24/06/2025
So. m/v "RDJ Waalstroom" rocks up at her load port, well ahead of her load window. Kudos to her Master and Owners for making it so.
Unexpected breakdown at the load port meant loading was delayed. All well and good. It happens. Only...the vessel was already facing poor tides at her discharge port, had she loaded as per schedule. Days lost waiting, water dwindling at discharge.
Time is money in shipping, yet tide and time wait for no man. Tides weren't waiting for us, time becoming desperately scant. Frustration increasing. Guess who copped for it? The Broker. This is what we're here for, this is what we do, and we do our best to appease things. And so we did.

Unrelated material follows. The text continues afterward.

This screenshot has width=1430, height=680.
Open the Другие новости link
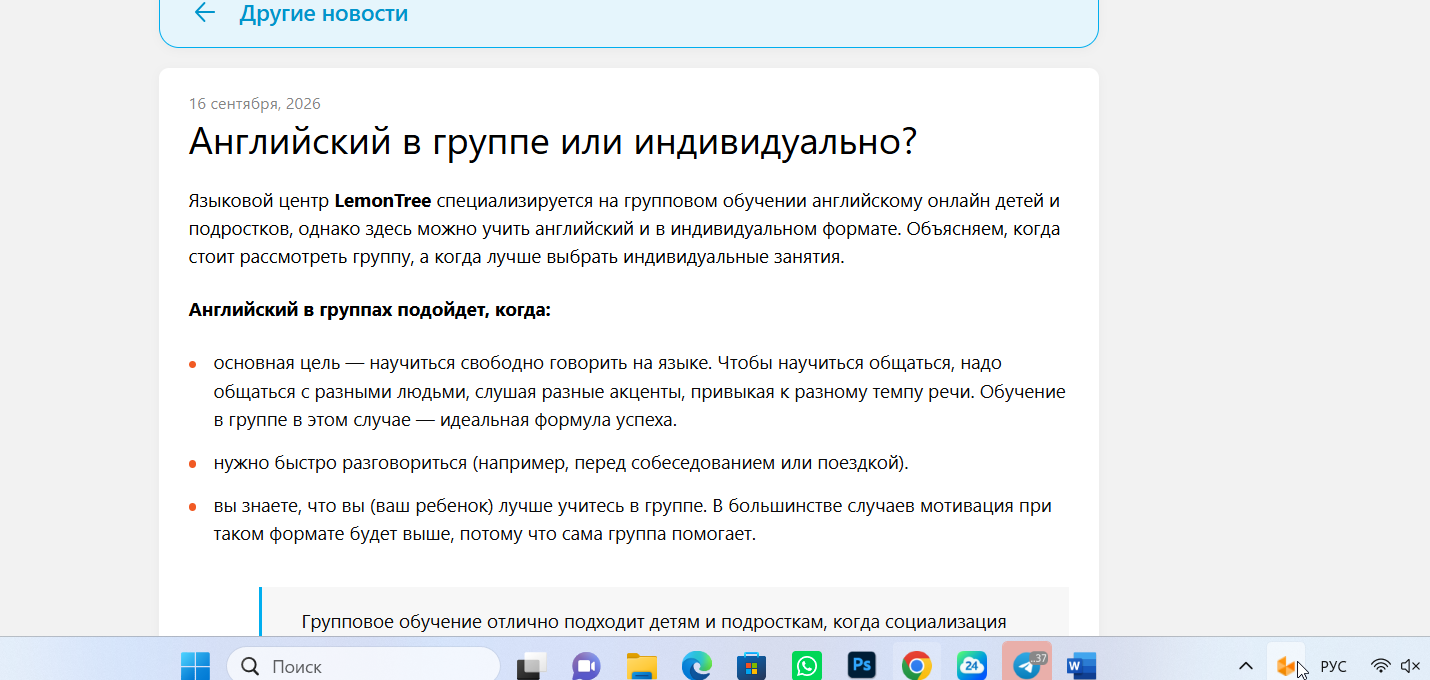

Mother Nature, her whims and wills, and mechanical misfortune we can neither predict nor perfect. A vessel's Owners suffer when a fixture struggles despite sufficient 'wriggle room'. A vessel's Charterers suffer when their customer fails to receive their goods on time. Sometimes, despite all efforts expent with the best of faith, things go wrong. Enter the Broker.
Quite easy to let each contracting party fight fire with with fire, quote/unquote messages to each, and not add influence. Nah, not us. Get stuck in, make a difference. If you can't affect change, then at least try to. Don't try, don't get and all.
m/v "RDJ Waalstroom" eventually made Appledore this weekend. Okay, on later tides than anticipated, but a quick expedition from our group's agency down in Bristol helped get her in and out with the utmost precision and professionalism. She's now en route to Continent, next employment beckons. Owner, Charterer and Broker will meet in London next week. And any 'total disaster' has been avoided by common sense, rationale and trust. Guess the Broker's copping for the first bottle of Cava, right (not paying for Champagne...it's just posh Cava).
Trust each other, even when the chips are down. Be nice. Makes all the difference.